• Billet:
---------------
"Avec des si, on mettrait Paris en bouteille" dit l'expression. Sauf que là, c'est pas des "si si si" auxquels il faut s'attendre dans mon billet. Non, pour moi, ce film parle de l'impulsion d'une force locale, avec l'appui de l'Etat, pour voir émerger une médiathèque dans un village, une médiathèque regroupant plusieurs activités culturelles. Il s'agit avec ce projet d'être exemplaire et d'offrir à un village une aura qu'il n'a jamais eu à cause de la sobriété culturelle et de la désertification rurale qui y règnent. Nuance.


Ami cinéphile,
Si... Tu as lu déjà ces quelques mots d'introduction et que tu n'as pas vu le film, tu dois te demander si... tu n'es pas tombé sur Lesechos.fr ou sur le site de Libé.


Si... Rohmer prend le parti d'un fil conducteur impulsé avec le cours de français (un truc de ouf) d'un certain Luchini avec pour sujet d'études le conditionnel, faut-il considérer le hasard comme étant l'orient et l'occident de la construction de ce projet culturel et de ce qui l'incarne ?


Hé bien, j'ai voulu et cherché à ne pas aller dans ce sens, dans ma lecture du film. Premièrement, parce que c'est ce que veut le cinéaste Rohmer.
Deuxièmement parce que je ne supporte pas cette vision dans la mesure où la réalité est bien plus déterminée qu'elle n'est le fruit d'une combinaison hasardeuse.
Le film, oui, donne plutôt envie en ce qui me concerne d'aller à rebrousse-poil, en allant contre le sens de ce conte qui ne voit que les protagonistes monologuer et s'entrechoquer. Un Rohmer quoi.


Au contraire, il résulte de ce film un vrai discours passionnant entre discours sur la nature et discours sur la civilisation. Comment diable passer du projet d'une médiathèque à un projet de civilisation ?
---------------
• Matériel fourni:
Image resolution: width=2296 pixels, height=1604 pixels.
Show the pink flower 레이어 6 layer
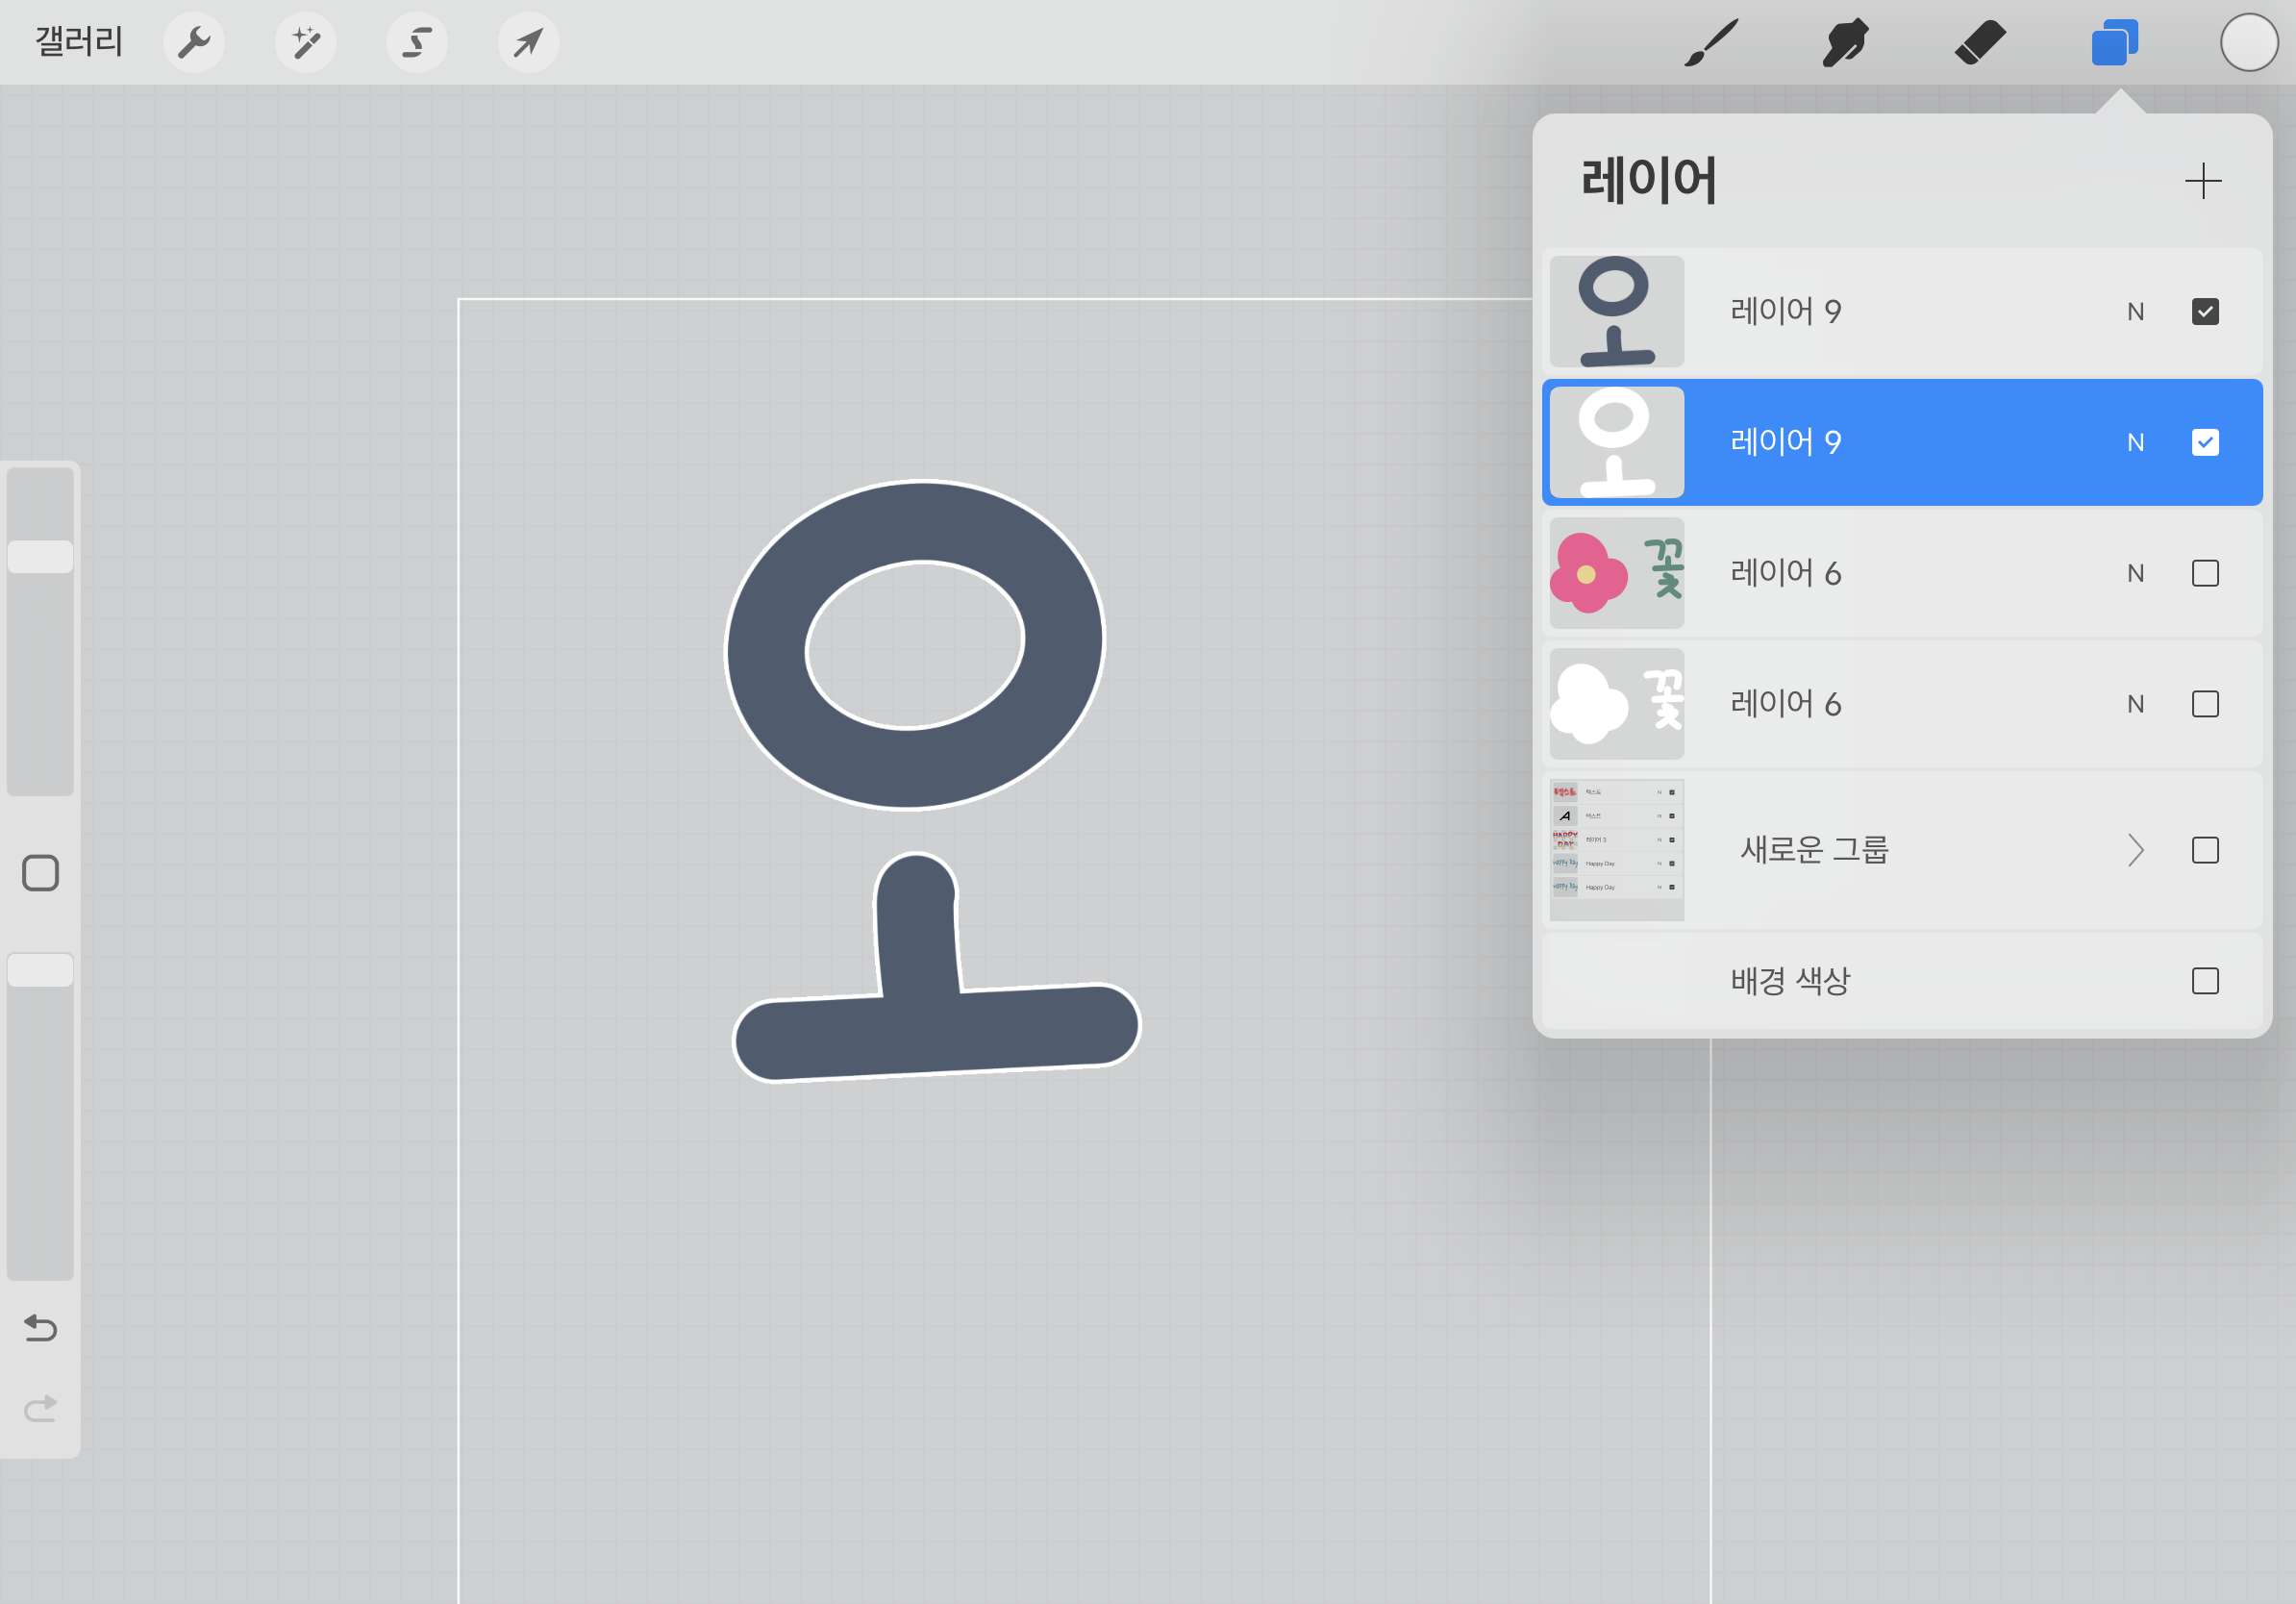point(2204,573)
---------------
• Consigne à suivre:
Les affirmations suivantes concordent-elles avec le billet ? Pour chacune, répondez par oui ou par non et citez mot pour mot le passage qui tranche.
1. Le projet de médiathèque bénéficie du soutien de l'État.
2. Le cours de français de Luchini a pour sujet d'études le subjonctif.
3. L'auteur estime que la réalité est surtout le fruit d'une combinaison hasardeuse.

• Problème résolu:
1. Oui : « avec l'appui de l'Etat, pour voir émerger une médiathèque dans un village ».
2. Non : « avec pour sujet d'études le conditionnel ».
3. Non : « la réalité est bien plus déterminée qu'elle n'est le fruit d'une combinaison hasardeuse ».